Vela, Barcolana - ARIA torna nella sua amata Trieste dopo tre anni di assenza per disputare la Barcolana Classic, raduno riservato alle imbarcazioni d’epoca. Se la Barcolana da molti anni rappresenta senza alcun dubbio la regata con il maggior numero di imbarcazioni iscritte al mondo, la Barcolana Classic, che si disputerà sabato 9 ottobre, rende omaggio alla passione sempre crescente per le vele d’epoca che testimoniano le capacità e l’ingegno dei progettisti e dei maestri d’ascia italiani. Alla Barcolana Classic non mancheranno barche affascinanti fra le quali gli scafi progettati dall’indimenticabile Carlo Sciarrelli e le famose “passere”, tipiche imbarcazioni istriane ancora oggi in uso nell’alto Adriatico.

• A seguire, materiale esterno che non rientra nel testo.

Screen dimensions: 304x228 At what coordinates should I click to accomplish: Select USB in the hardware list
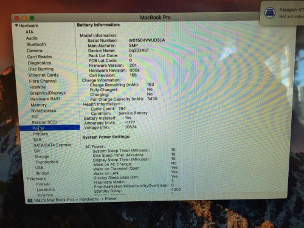tap(39, 168)
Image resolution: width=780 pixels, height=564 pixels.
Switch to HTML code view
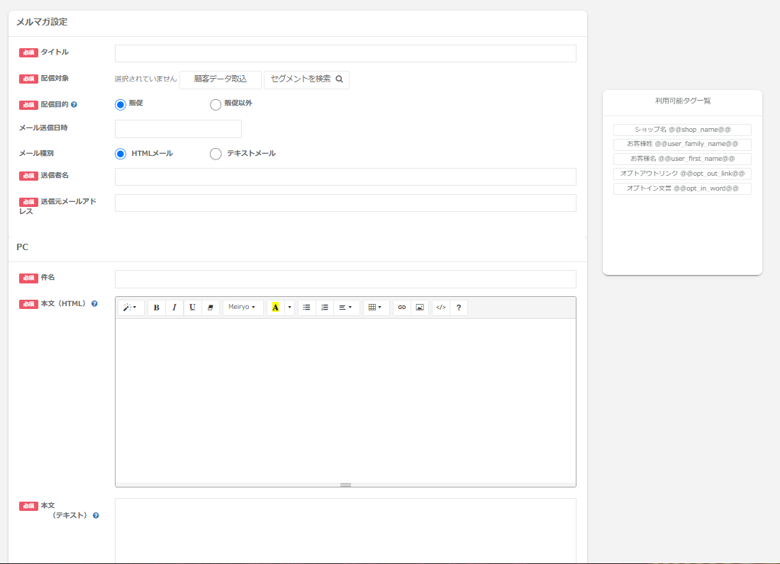[x=441, y=308]
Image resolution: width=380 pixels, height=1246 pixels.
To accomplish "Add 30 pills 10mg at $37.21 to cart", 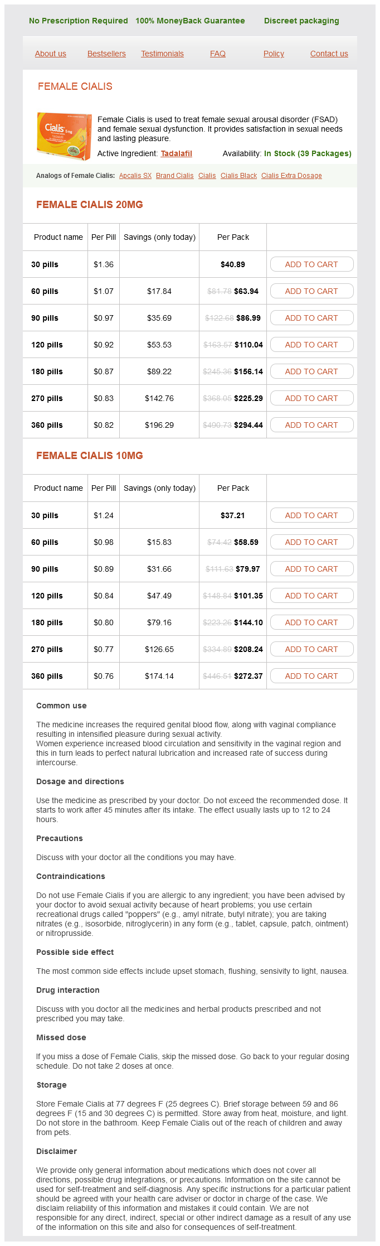I will pyautogui.click(x=311, y=515).
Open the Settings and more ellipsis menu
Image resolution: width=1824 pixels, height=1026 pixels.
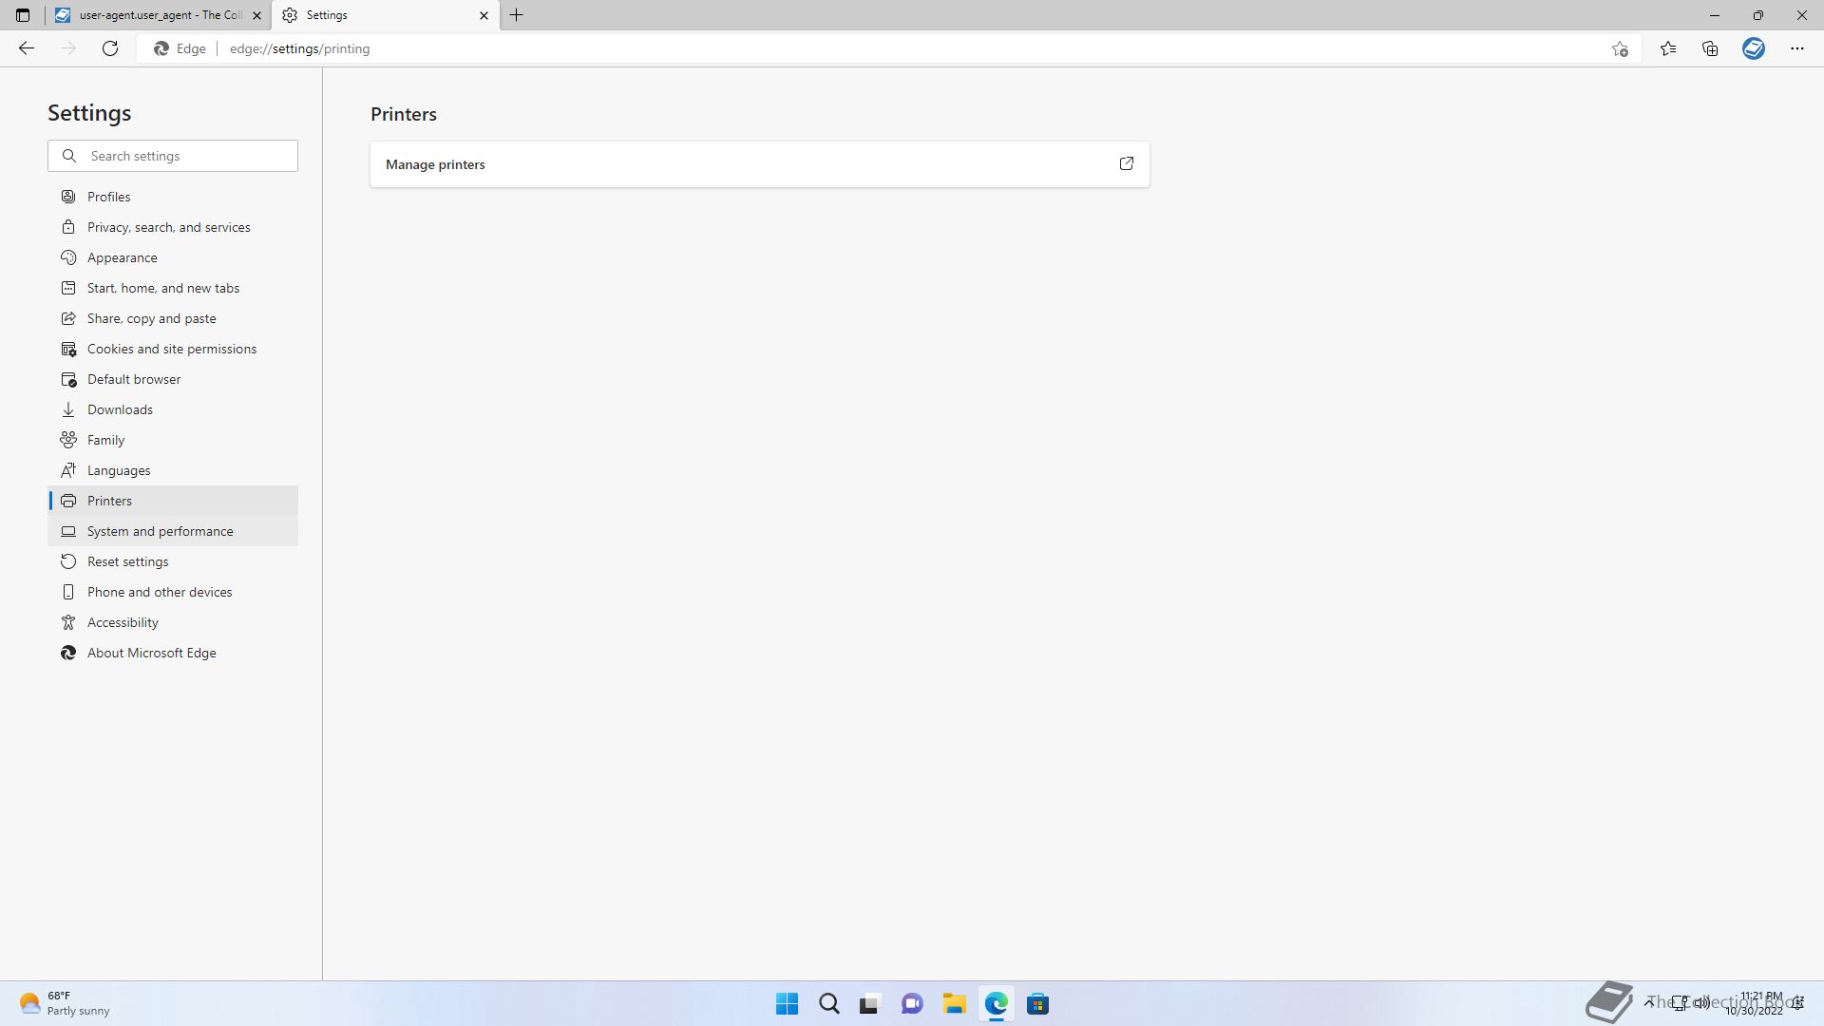point(1796,48)
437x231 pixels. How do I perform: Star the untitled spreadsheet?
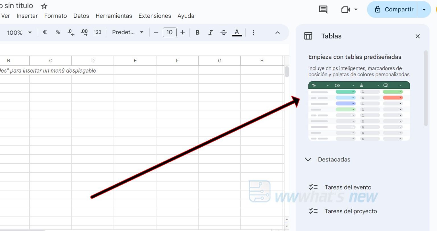(x=44, y=5)
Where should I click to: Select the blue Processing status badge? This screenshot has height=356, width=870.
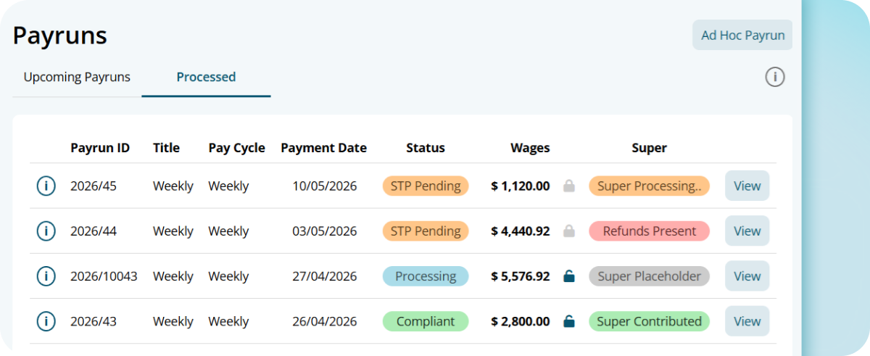(426, 276)
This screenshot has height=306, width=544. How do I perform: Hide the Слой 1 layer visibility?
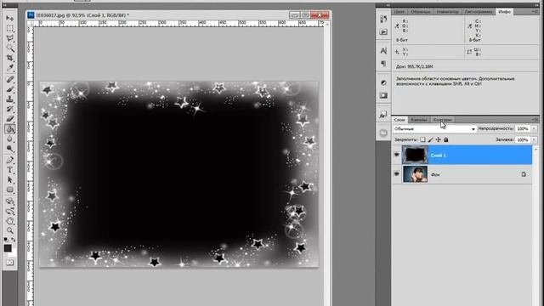click(x=397, y=155)

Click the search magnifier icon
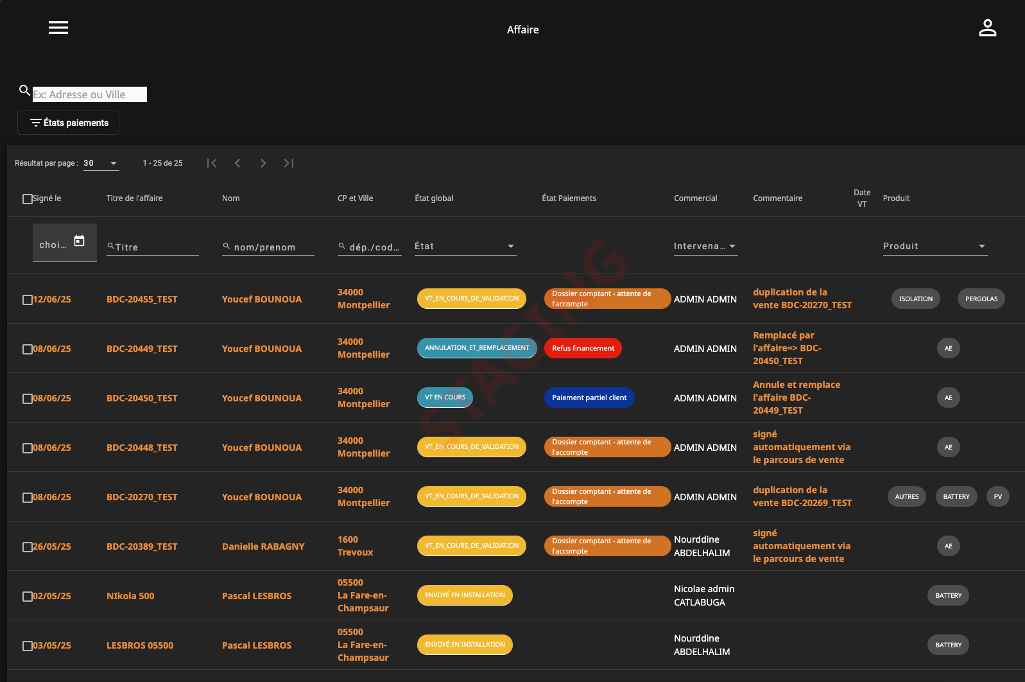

Per festeggiare alla grande il suo 75º compleanno ARIA, che come sempre correrà coi colori della S.T.V. (Società Triestina della Vela), avrà al timone il mito della vela italiana e internazionale: Cino Ricci. Saranno inoltre a bordo Stefano Brunetta, Lorenzo Pujatti, Gianni Tafi, Luciano Carmeli e Fabio Zlatich, presidente della S.T.V. L’armatrice Serena Galvani, legata a Cino Ricci da una grande amicizia, completerà in pozzetto l’equipaggio di ARIA.
La Barcolana Classic, organizzata dalla Società Velica di Barcola e Grignano con la collaborazione dello Yacht Club Adriaco, comincerà alle 9.30 di sabato con una sfilata nelle acque antistanti la celebre Piazza dell’Unità di Trieste mentre il segnale di partenza della regata è previsto per le ore 12.00. L’ordine di arrivo delle imbarcazioni iscritte, suddivise nelle categorie Yacht d’Epoca, Yacht Classici, Yacht progettati da Carlo Sciarrelli e passere, sarà compilato secondo una classifica in tempo compensato con rating stabiliti in base al regolamento CIM e verranno premiate al termine della regata le prime tre barche per ogni categoria. Inoltre verrà assegnato un premio speciale all’imbarcazione che, a giudizio della giuria, è stata sottoposta al miglior restauro e a quella che meglio ha interpretato lo spirito della tradizione.
Riflettori puntati quindi a Trieste su ARIA che, trovata in stato di abbandono nell’isola di Favignana, grazie ai delicati lavori di ripristino cui è stata fatta oggetto dall’armatrice nel 1998 è un mirabile esempio di attento restauro filologico interamente eseguito in Italia.